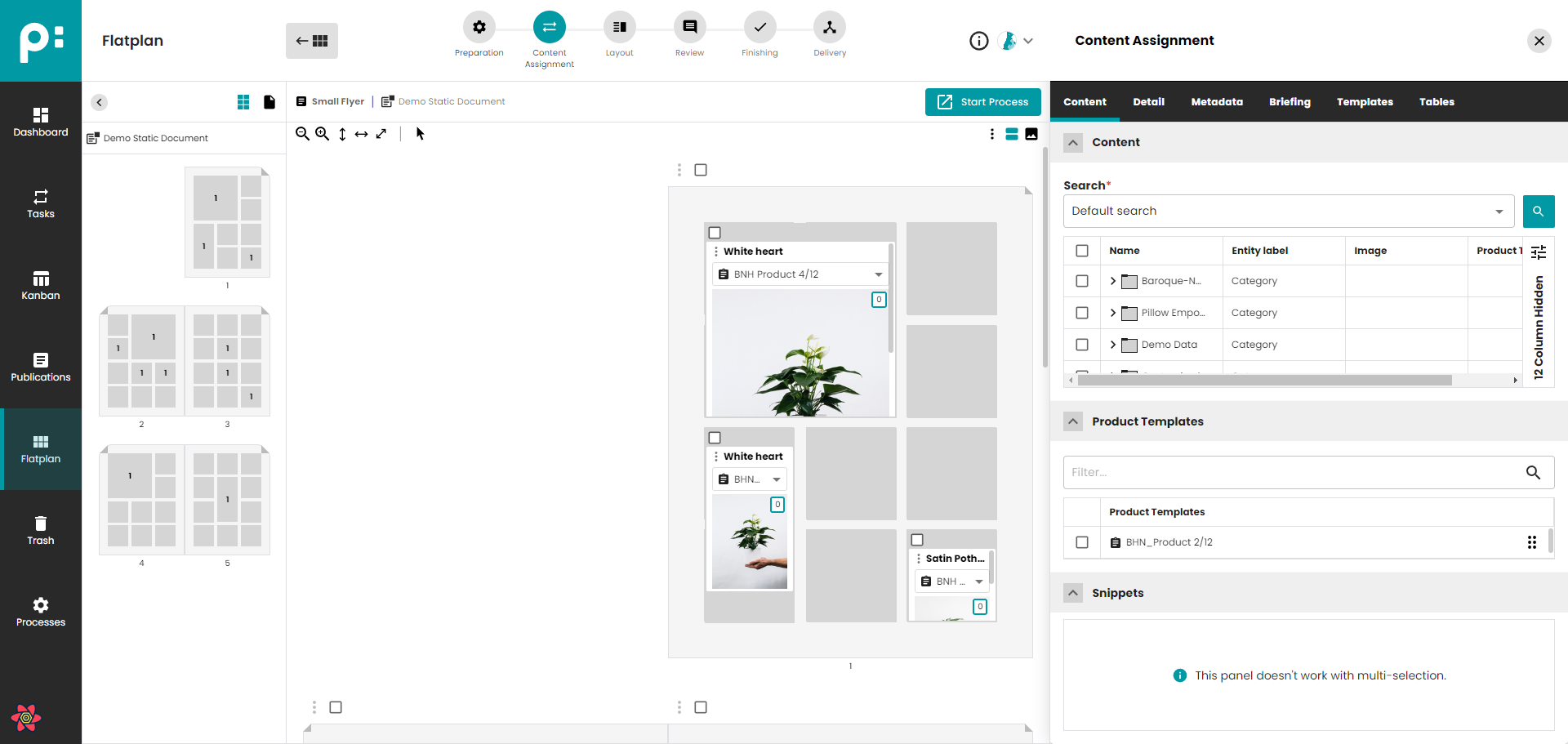Collapse the Product Templates section
The height and width of the screenshot is (744, 1568).
1073,421

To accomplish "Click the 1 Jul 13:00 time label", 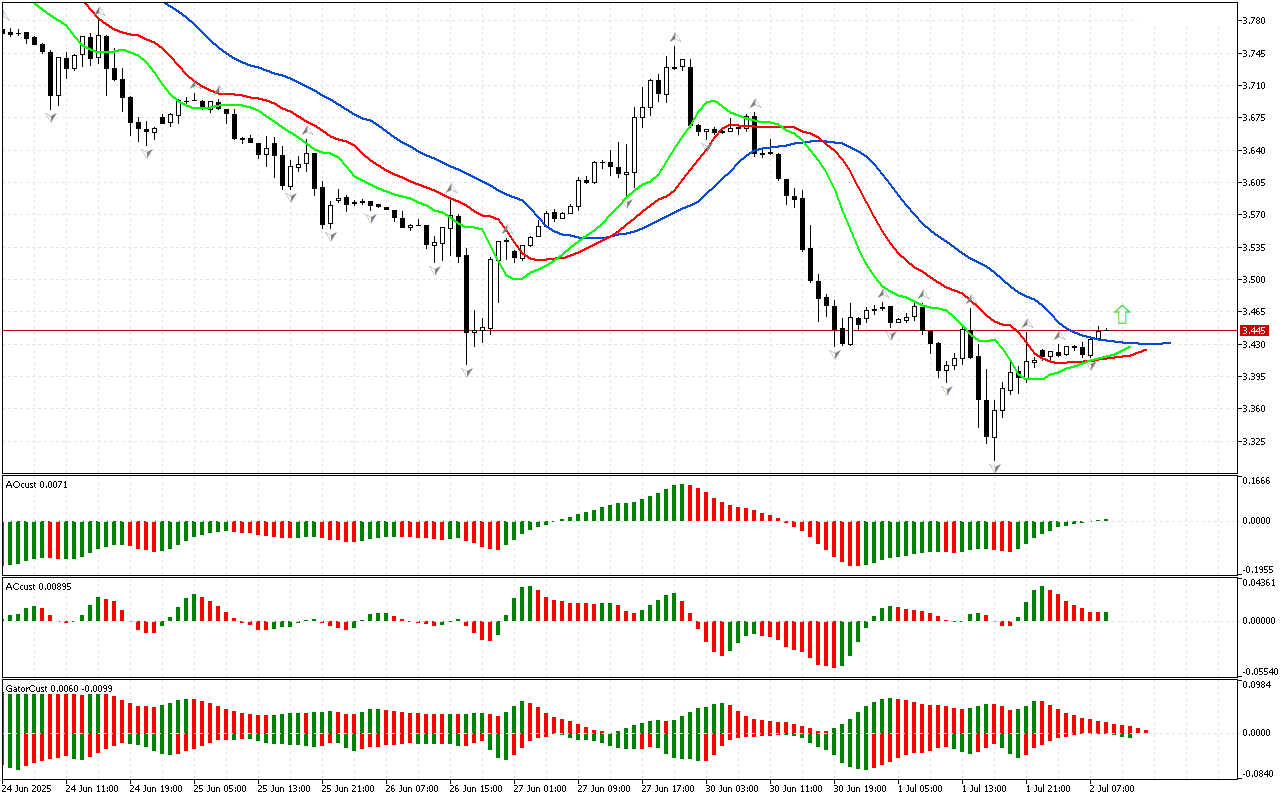I will point(983,788).
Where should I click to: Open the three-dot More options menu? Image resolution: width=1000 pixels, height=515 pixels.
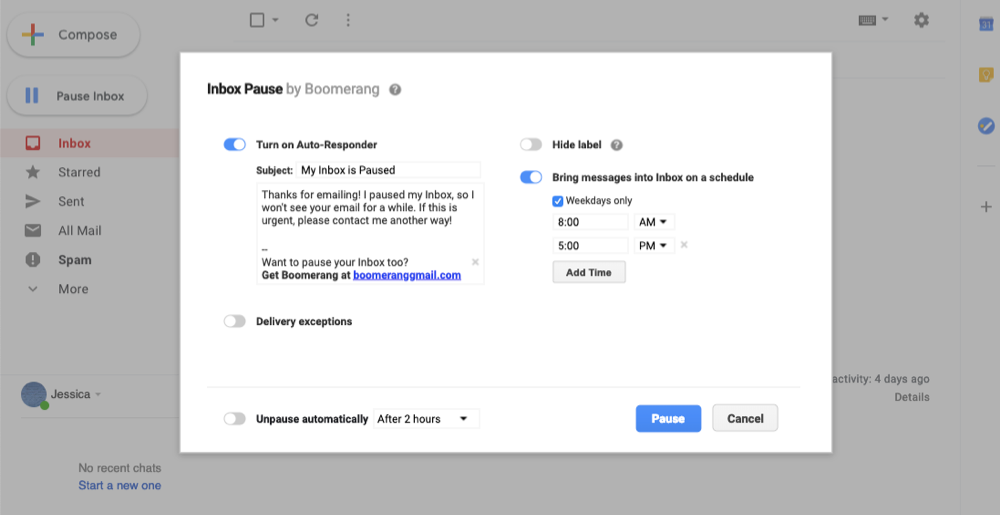click(x=348, y=20)
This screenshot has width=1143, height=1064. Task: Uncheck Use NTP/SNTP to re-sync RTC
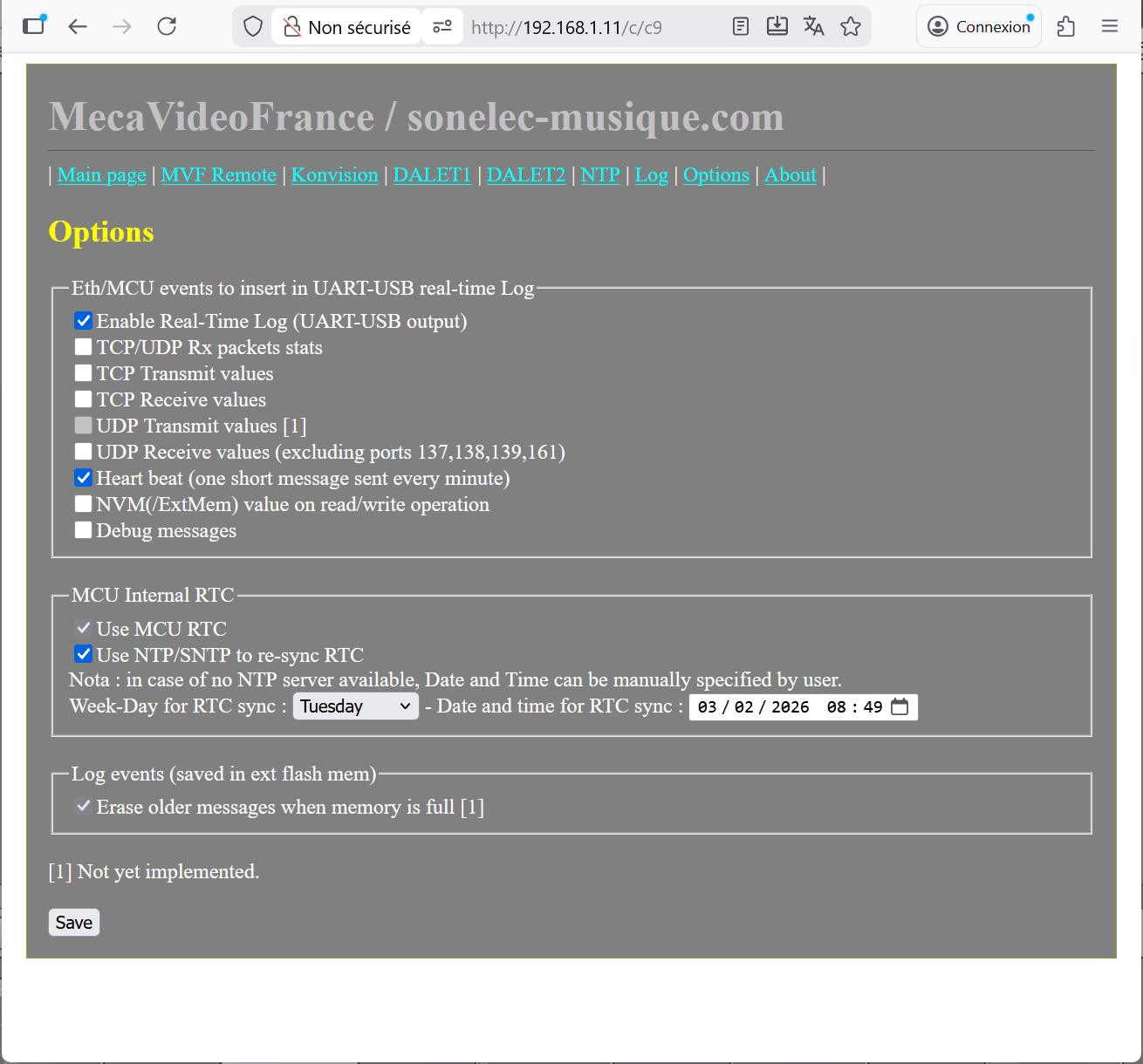click(84, 654)
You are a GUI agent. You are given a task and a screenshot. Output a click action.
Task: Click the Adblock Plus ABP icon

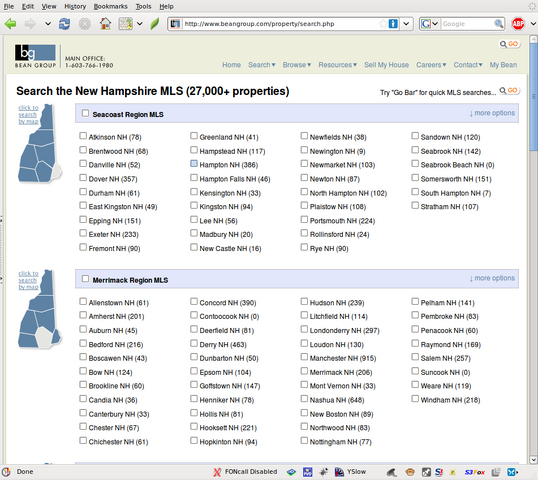pyautogui.click(x=518, y=24)
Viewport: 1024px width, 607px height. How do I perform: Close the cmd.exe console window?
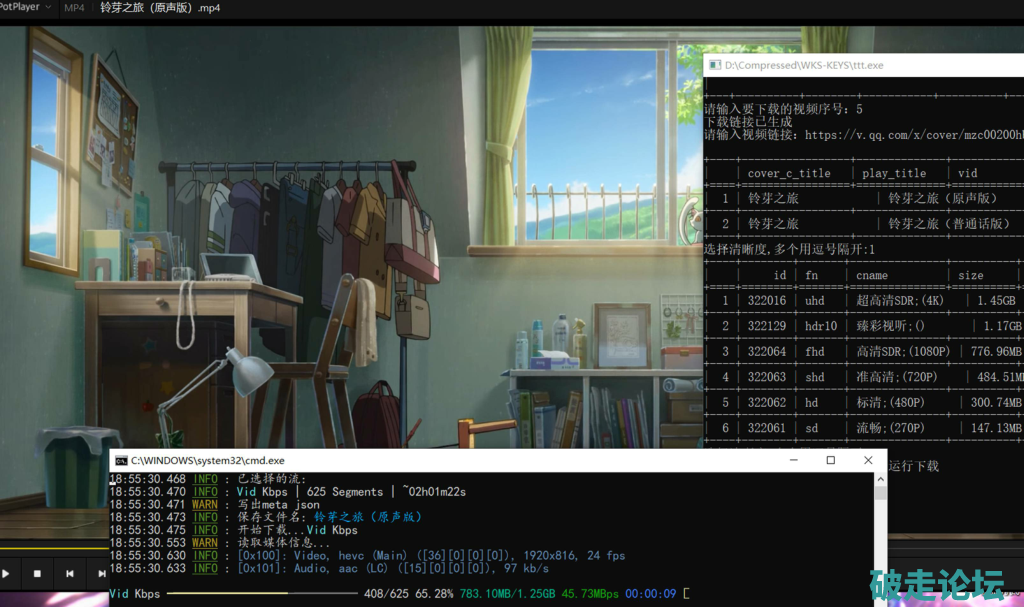coord(868,461)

§ Job: Starting with the line that contains "Where should I" and continuing through the end of the records, both ends included, reproduce every line with its request unchanged. Multiply each click coordinate in the answers by 1.85 and round it to a whole number, rounding halves up, and omit the pictures.

§ Result of this task:
Where should I click to: Open the three-dot More options menu? Image resolution: width=1000 pixels, height=515 pixels.
click(x=644, y=37)
This screenshot has width=1143, height=1064. Task: Uncheck Use NTP/SNTP to re-sync RTC
click(155, 1210)
You are a GUI agent. You are given a task and a screenshot. Output a click action.
Task: Click the Adblock Plus ABP icon

pyautogui.click(x=958, y=44)
Viewport: 1024px width, 607px height. How do I perform: Close the cmd.exe console window?
coord(1606,853)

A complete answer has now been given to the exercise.